Les entreprises qui ont des créances de TVA sur le Trésor disposent de deux options: soit elles passent par le nouveau mécanisme qui s’appuie sur le système bancaire, soit elles attendent les remboursements par la voie «classique». Celles qui choisissent la première option doivent suivre toute une procédure. Une note de service de la Direction Générale des Impôts, datée du 5 février, détaille la démarche.

L’entreprise intéressée par la formule de financement doit approcher l’une des banques signataires de la convention-cadre signée mercredi 24 janvier entre le ministère des Finances et les banques (voir L’Economiste N°:5196 du 26/01/2018).  Les deux parties doivent consigner une lettre d’intérêt et la notifier à la direction régionale des Impôts territorialement compétente.

Une fois la lettre d’intérêt reçue par le fisc et après la liquidation des demandes de remboursement, une attestation est délivrée. Ce document doit comporter plusieurs informations: la raison sociale de l’entreprise, l’ICE, le montant exact de la créance TVA, les périodes concernées, l’accord du ministère des Finances pour le financement par voie d’affacturage de la créance ainsi que l’échéancier de remboursement des banques par le Trésor.

Par la suite, un contrat d’affacturage est signé et l’entreprise devra informer la direction régionale des Impôts de la subrogation de la banque. Le numéro de compte spécial qui sera réservé aux versements des échéances à la banque ainsi que le contrat d’affacturage doivent être joints à cette notification. Après cette formalité, la direction régionale des Impôts devra établir cinq décisions de remboursements, soit une par maturité.

Ces décisions doivent reprendre les références de la convention et du contrat d’affacturage. Elles doivent également indiquer le RIB du compte spécial dans lequel les versements seront effectués, les périodes concernées par le remboursement ainsi que le montant et la date d’échéance.

Dans sa note de service, la DGI précise que «ces décisions constituent des ordres de remboursement qui seront adressés à la banque». Celle-ci devra verser les montants de la créance au profit de l’entreprise avec laquelle elle est tenue de signer une quittance subrogative, soit un document qui atteste le paiement de la créance. Enfin, la banque doit informer l’administration fiscale du déblocage des fonds et lui transmettre une copie de la quittance subrogative, document essentiel duquel est conditionné le versement des échéances conformément au calendrier fixé dans la convention-cadre.

L’Etat, qui doit entre 10 à 11 milliards de DH au secteur privé, a opté pour ce dispositif de remboursement basé sur l’affacturage en vue d’accélérer les paiements.  Les banques se sont engagées à avancer les fonds aux opérateurs et à se faire rembourser par la suite par le Trésor.

Ce mécanisme paraît pratique et plus avantageux pour les entreprises dont la trésorerie est tendue, ce qui est le cas de plusieurs opérateurs, que le recours à une avance de trésorerie bancaire, beaucoup plus chère.  Le rachat des créances TVA par les banques s’effectuera à un taux d'intérêt annuel de 3,5% qui sera à la charge de l’entreprise. «Le calcul s’effectuera sur 5 ans par fraction de 1/5. Ce sont des calculs financiers qui dépendront de chaque banque et des négociations avec leur client», souligne Abdelmejid Faiz, Tax Partner à E&Y.

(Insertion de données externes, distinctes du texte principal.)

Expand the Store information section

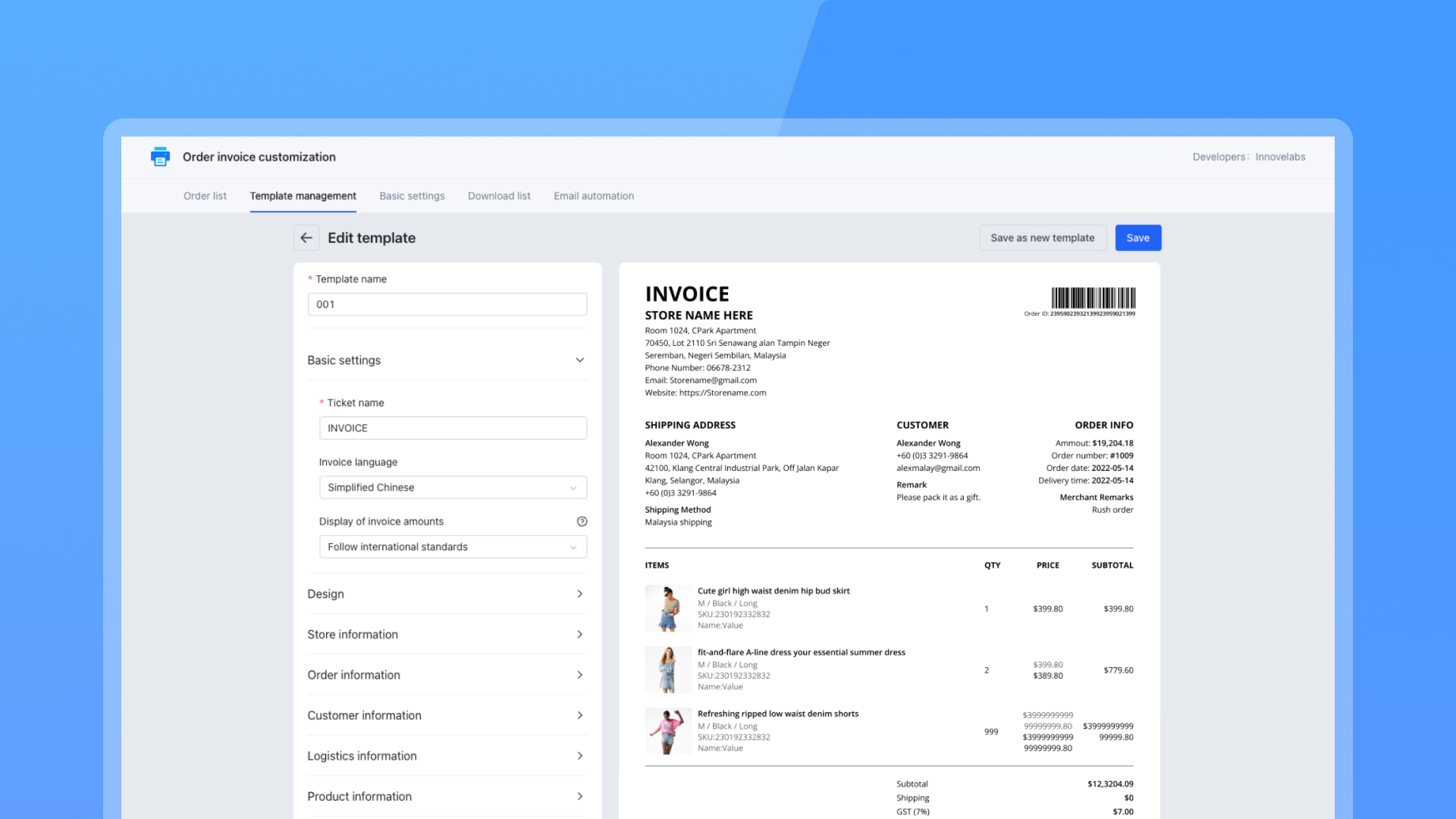[447, 635]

L’établissement bancaire se fera rembourser sur 5 ans par le Trésor. Le versement des échéances s’effectuera à date fixe, soit le 31 mars de chaque année pour tous les déblocages réalisés au plus tard à cette échéance. La convention signée avec le GPBM couvre les demandes de remboursement allant jusqu’au quatrième trimestre 2017. Pour 2018, le gouvernement s’engage à éviter la reconstitution d’impayés de crédit TVA promettant «des remboursements dans les délais réglementaires».    

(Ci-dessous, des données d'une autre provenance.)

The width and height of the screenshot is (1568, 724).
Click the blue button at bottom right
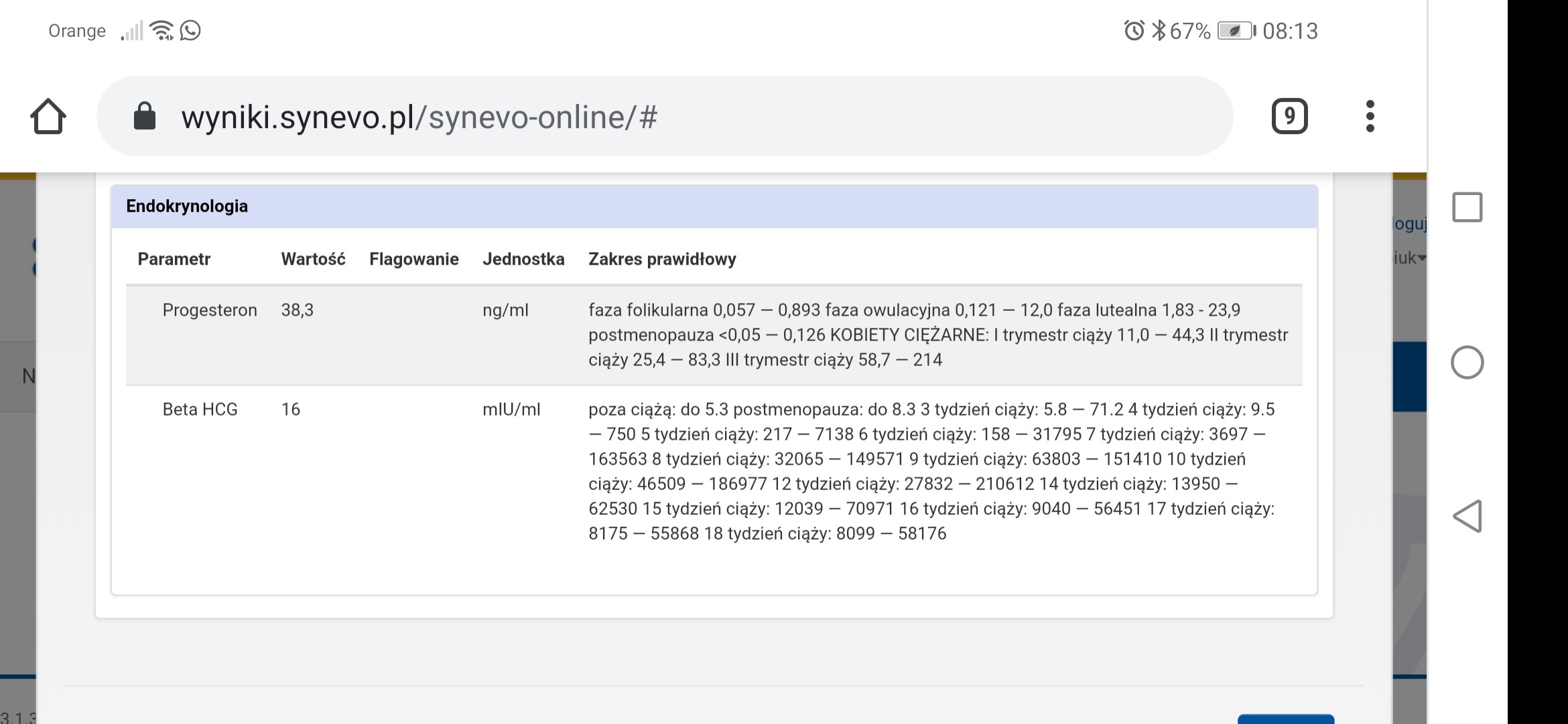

Pour l’heure, c’est l’effervescence auprès des entreprises et leur conseil. «De gros opérateurs ont déjà saisi leurs banquiers. Les dossiers relatifs aux crédits relevant des années 2014, 2015 et 2016 sont déjà déposés auprès de l’administration fiscale. Il est possible que la majorité de ces dossiers soit déjà traitée et il ne reste plus que le paiement», indique Faiz.